*** Opening Dataset ***

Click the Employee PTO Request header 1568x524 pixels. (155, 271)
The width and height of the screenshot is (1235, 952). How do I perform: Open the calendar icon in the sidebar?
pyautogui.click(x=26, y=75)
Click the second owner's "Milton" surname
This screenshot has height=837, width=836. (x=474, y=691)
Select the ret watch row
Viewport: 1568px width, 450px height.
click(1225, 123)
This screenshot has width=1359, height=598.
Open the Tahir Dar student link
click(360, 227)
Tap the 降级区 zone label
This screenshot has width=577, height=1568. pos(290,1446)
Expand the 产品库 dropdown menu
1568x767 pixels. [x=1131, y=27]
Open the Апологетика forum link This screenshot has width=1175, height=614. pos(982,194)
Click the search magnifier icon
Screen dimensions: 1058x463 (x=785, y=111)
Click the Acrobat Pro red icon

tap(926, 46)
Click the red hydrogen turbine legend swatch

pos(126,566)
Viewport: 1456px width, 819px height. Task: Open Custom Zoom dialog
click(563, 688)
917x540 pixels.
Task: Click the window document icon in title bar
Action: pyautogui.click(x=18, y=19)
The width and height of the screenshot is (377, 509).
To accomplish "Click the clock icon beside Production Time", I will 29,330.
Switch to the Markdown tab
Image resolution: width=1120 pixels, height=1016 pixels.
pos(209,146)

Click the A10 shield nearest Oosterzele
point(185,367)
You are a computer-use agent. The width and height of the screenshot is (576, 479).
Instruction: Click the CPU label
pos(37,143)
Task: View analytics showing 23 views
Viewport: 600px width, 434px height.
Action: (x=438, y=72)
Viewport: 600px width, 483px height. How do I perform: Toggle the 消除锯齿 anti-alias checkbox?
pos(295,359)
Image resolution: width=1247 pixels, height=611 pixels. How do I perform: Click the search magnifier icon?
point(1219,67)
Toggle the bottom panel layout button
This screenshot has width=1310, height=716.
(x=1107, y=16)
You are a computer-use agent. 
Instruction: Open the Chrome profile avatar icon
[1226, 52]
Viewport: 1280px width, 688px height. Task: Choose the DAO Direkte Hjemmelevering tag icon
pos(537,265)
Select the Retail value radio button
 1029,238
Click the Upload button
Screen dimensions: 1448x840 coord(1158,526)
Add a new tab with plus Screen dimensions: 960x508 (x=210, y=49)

*** Closing Dataset ***

■ To do
All lines above containing the string "agent" are to be collected.

■ Response to the task
You are a computer-use agent. The width and height of the screenshot is (576, 479).
You are a computer-use agent. 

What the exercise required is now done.